In “Motorcycles” it’s weird as there are dulcimers and “Mid” doing “airy” falsettos over them, not all that badly and then he just goes on and on and on… and it’s pretty boring.. and then he just goes on doing the same “falsetto” thing. It’s weird.

Lastly “Tales From the Cavern” is 8 minutes of Midnight, over some music, telling various CG stories... and it’s nothing you’ll probably want to listen twice…
 
Overall, interesting collection and a way to bring closure to Midnight’s fans all over. It has some nice pieces of music that seems to either fall under acoustic balladry that is quite basic and some times is quite sad and Robert Plant like experimental stuff, with slightly ethnic overtones, but not quite. Generally it’s a weak and fragmented collection of well-polished demos, from a guy that could hardly sing well anymore, no-matter how talented he used to be in the past.
 
There is almost enough material here to make up “one” really good album. But there isn’t a selection here… you either pick the first CD or all three CDs of this collection which are after all, apparently CDRs and not silver pressed CDs (editor’s note : THIS HAS BEEN ADDRESSED, all orders are now SILVER PRESSED CDs.) 
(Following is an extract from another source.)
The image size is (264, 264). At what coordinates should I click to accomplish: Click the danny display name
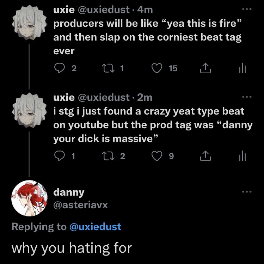pos(69,192)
Anyhow… Musically, things like “Love Song”, “Sparrow”, “The Carnival”, “Cold Caves”, “The End”, “Garden of Stone” and “Windows” add themselves beside some of the revisited “M” compositions and give us a last glimpse into the mans “lost reflection” of genius... Shine on you crazy, drunken diamond... since it’s probably some of the “very last” times  we’ll be hearing stuff from “him”... sad as it may be, it’s worth, lending an ear, to the guy that stirred our souls... as he says ... “I’m not the best you can do, BUT I trully love you...”
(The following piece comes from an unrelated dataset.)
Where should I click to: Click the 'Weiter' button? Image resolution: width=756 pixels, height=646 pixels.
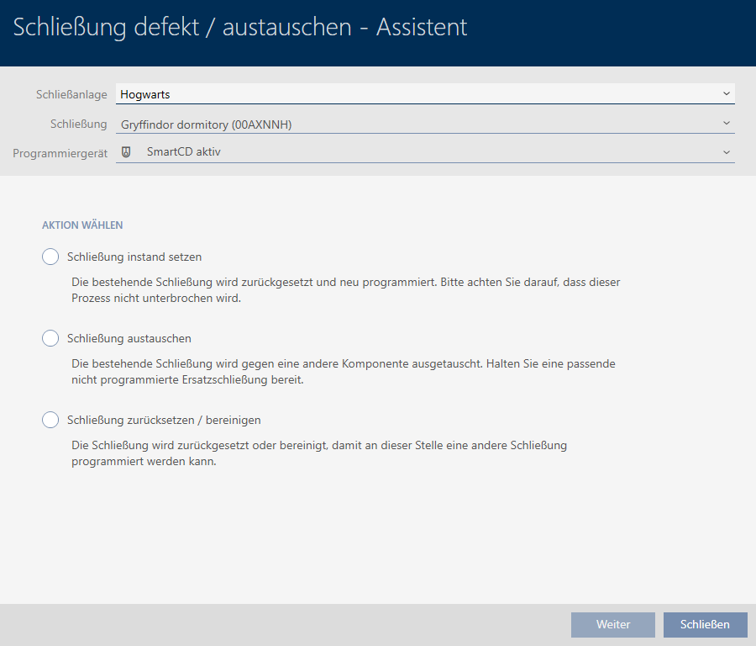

Note: You must aproach this album as highly produced demos/almost completed material that is psychedelic acoustic - bizarre rock tracks. If you expect metal or Crimson Glory - it’s not it... This has been intentionally left UNRATED - but it would have been rated with ~ 7/10. Some of the moments in here are trully amazing and there’s just so much to get into. Obviously the material, following the deaths of Midnight and La Porte, didn’t get some finishing touches it could have, so you need to look at it with some a less critical view too, because of that ...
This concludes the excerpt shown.